======== SUPPLIED RECORDS ========

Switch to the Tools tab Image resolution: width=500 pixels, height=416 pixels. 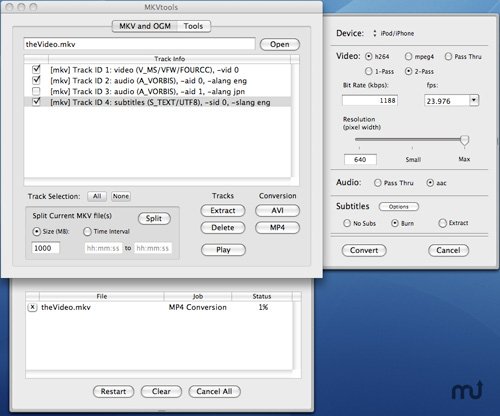click(x=193, y=26)
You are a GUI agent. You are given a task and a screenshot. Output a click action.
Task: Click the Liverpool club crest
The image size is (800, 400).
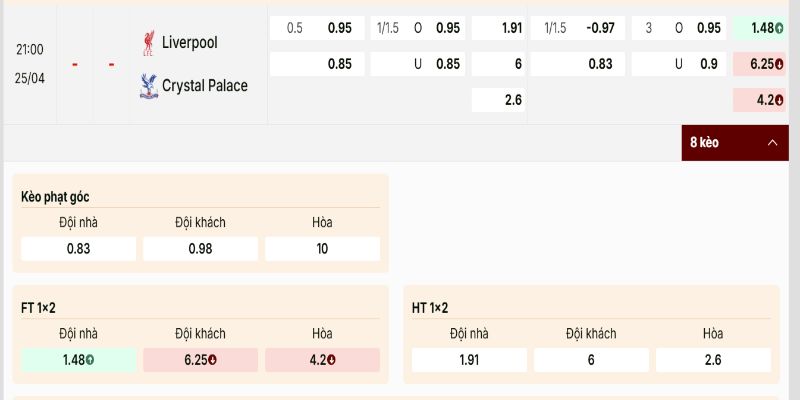pos(148,43)
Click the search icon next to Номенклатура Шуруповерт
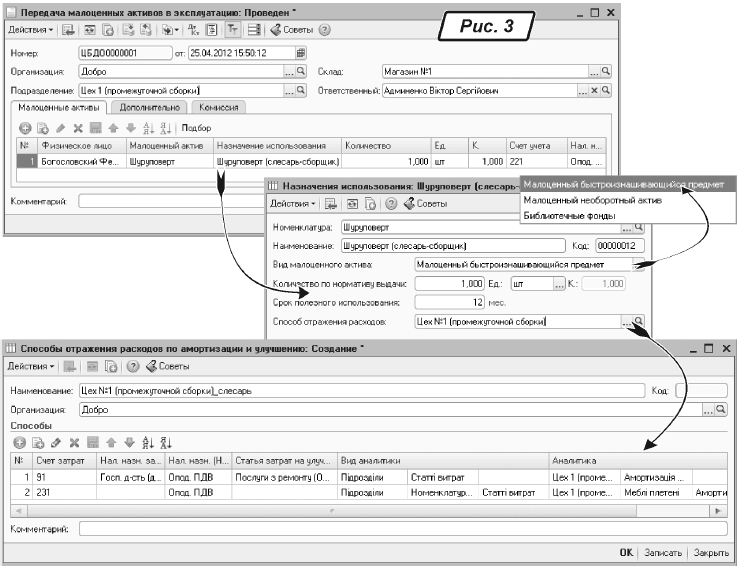 pyautogui.click(x=640, y=227)
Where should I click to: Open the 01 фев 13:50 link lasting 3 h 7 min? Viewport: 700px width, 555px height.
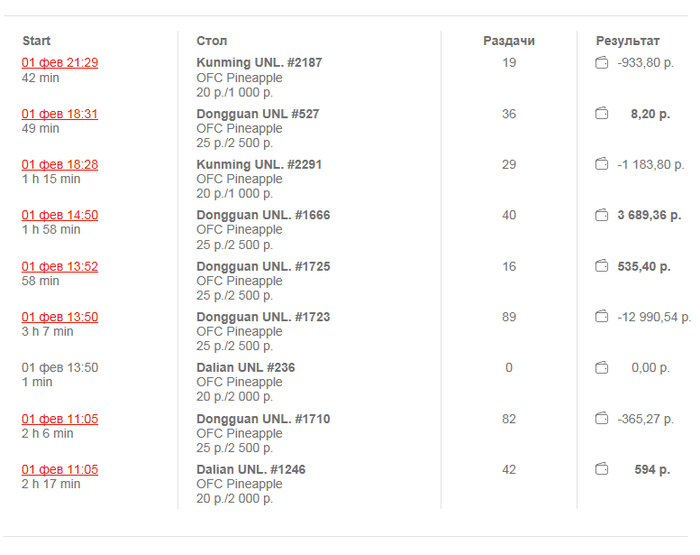click(x=60, y=317)
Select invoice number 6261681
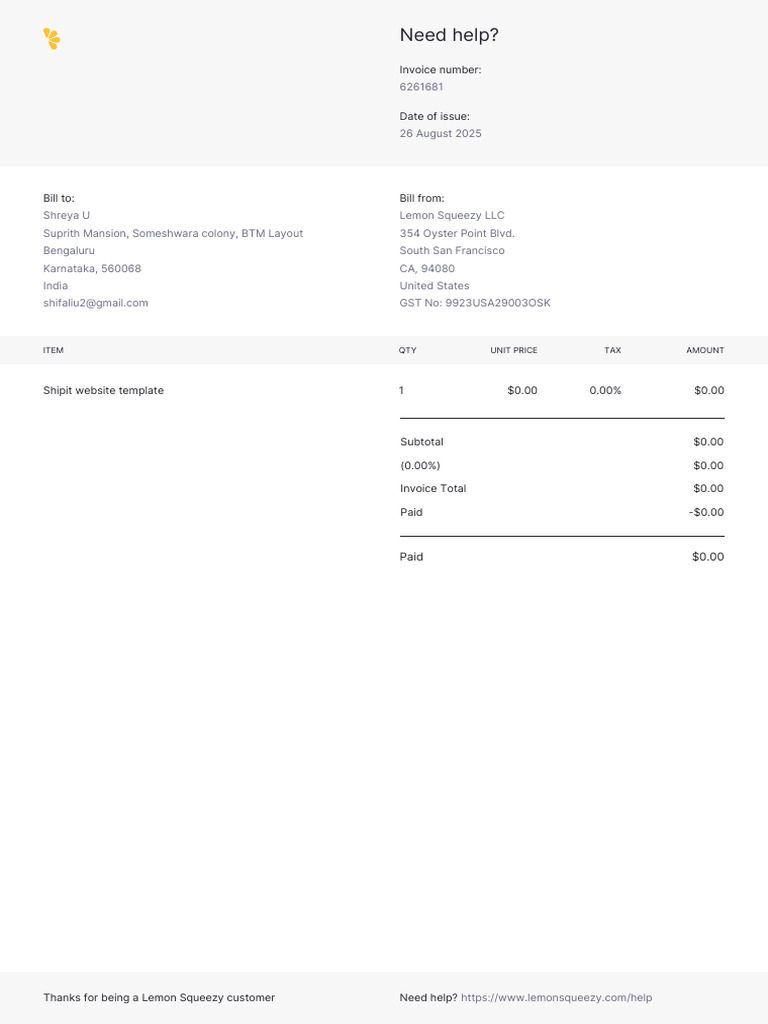 pos(421,87)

========

**REQUIREMENT**
The result is an exact copy of the lines from the one holding "The image size is (800, 400)." through the final line of the data above, both ends included, minus the pictures.

**RESPONSE BELOW**
The image size is (800, 400).
pos(148,43)
Click the search icon next to Номенклатура Шуруповерт
 pyautogui.click(x=640, y=227)
Where should I click to: Open the 01 фев 13:50 link lasting 3 h 7 min? Viewport: 700px width, 555px height.
click(x=60, y=317)
Select invoice number 6261681
 pos(421,87)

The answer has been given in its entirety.